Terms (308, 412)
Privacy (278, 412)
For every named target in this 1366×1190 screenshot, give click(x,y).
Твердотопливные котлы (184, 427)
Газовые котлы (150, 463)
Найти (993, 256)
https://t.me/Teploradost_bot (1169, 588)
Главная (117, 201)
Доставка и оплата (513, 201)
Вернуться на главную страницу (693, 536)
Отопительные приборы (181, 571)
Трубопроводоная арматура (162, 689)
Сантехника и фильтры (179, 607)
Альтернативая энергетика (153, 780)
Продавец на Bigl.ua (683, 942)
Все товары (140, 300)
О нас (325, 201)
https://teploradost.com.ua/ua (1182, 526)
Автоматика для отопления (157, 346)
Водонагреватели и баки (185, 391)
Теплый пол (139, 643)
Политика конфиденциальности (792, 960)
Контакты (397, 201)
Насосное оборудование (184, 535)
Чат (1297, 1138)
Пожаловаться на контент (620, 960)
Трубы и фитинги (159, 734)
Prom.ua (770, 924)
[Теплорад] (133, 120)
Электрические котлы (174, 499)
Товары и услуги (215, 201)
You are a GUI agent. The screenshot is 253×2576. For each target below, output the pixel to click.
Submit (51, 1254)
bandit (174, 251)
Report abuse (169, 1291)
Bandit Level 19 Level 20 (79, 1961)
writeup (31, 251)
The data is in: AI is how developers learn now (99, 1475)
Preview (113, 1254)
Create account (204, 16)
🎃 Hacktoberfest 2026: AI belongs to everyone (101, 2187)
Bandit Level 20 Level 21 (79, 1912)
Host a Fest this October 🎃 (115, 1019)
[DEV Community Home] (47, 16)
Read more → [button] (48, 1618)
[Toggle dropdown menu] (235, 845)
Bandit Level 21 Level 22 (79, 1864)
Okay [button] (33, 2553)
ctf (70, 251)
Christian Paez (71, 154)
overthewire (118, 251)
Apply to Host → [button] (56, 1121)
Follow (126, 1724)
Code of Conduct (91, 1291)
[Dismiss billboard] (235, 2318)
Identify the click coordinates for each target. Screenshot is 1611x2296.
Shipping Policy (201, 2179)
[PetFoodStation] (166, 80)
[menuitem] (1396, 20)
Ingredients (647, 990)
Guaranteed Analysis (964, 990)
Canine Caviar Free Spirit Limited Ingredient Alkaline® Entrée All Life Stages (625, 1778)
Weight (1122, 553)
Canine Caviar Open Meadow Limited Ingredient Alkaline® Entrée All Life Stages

★ ★ ★

GOAL OF THE EXERCISE: Your task is to retype all the records above with nothing left out.

RESULT:
Terms (308, 412)
Privacy (278, 412)
For every named target in this 1366×1190 screenshot, give click(x,y).
Твердотопливные котлы (184, 427)
Газовые котлы (150, 463)
Найти (993, 256)
https://t.me/Teploradost_bot (1169, 588)
Главная (117, 201)
Доставка и оплата (513, 201)
Вернуться на главную страницу (693, 536)
Отопительные приборы (181, 571)
Трубопроводоная арматура (162, 689)
Сантехника и фильтры (179, 607)
Альтернативая энергетика (153, 780)
Продавец на Bigl.ua (683, 942)
Все товары (140, 300)
О нас (325, 201)
https://teploradost.com.ua/ua (1182, 526)
Автоматика для отопления (157, 346)
Водонагреватели и баки (185, 391)
Теплый пол (139, 643)
Политика конфиденциальности (792, 960)
Контакты (397, 201)
Насосное оборудование (184, 535)
Чат (1297, 1138)
Пожаловаться на контент (620, 960)
Трубы и фитинги (159, 734)
Prom.ua (770, 924)
[Теплорад] (133, 120)
Электрические котлы (174, 499)
Товары и услуги (215, 201)
You are a GUI agent. The screenshot is 253×2576. For each target below, output the pixel to click.
Submit (51, 1254)
bandit (174, 251)
Report abuse (169, 1291)
Bandit Level 19 Level 20 (79, 1961)
writeup (31, 251)
The data is in: AI is how developers learn now (99, 1475)
Preview (113, 1254)
Create account (204, 16)
🎃 Hacktoberfest 2026: AI belongs to everyone (101, 2187)
Bandit Level 20 Level 21 (79, 1912)
Host a Fest this October 🎃 (115, 1019)
[DEV Community Home] (47, 16)
Read more → [button] (48, 1618)
[Toggle dropdown menu] (235, 845)
Bandit Level 21 Level 22 (79, 1864)
Okay [button] (33, 2553)
ctf (70, 251)
Christian Paez (71, 154)
overthewire (118, 251)
Apply to Host → [button] (56, 1121)
Follow (126, 1724)
Code of Conduct (91, 1291)
[Dismiss billboard] (235, 2318)
Identify the click coordinates for each target. Screenshot is 1611x2296.
Shipping Policy (201, 2179)
[PetFoodStation] (166, 80)
[menuitem] (1396, 20)
Ingredients (647, 990)
Guaranteed Analysis (964, 990)
Canine Caviar Free Spirit Limited Ingredient Alkaline® Entrée All Life Stages (625, 1778)
Weight (1122, 553)
Canine Caviar Open Meadow Limited Ingredient Alkaline® Entrée All Life Stages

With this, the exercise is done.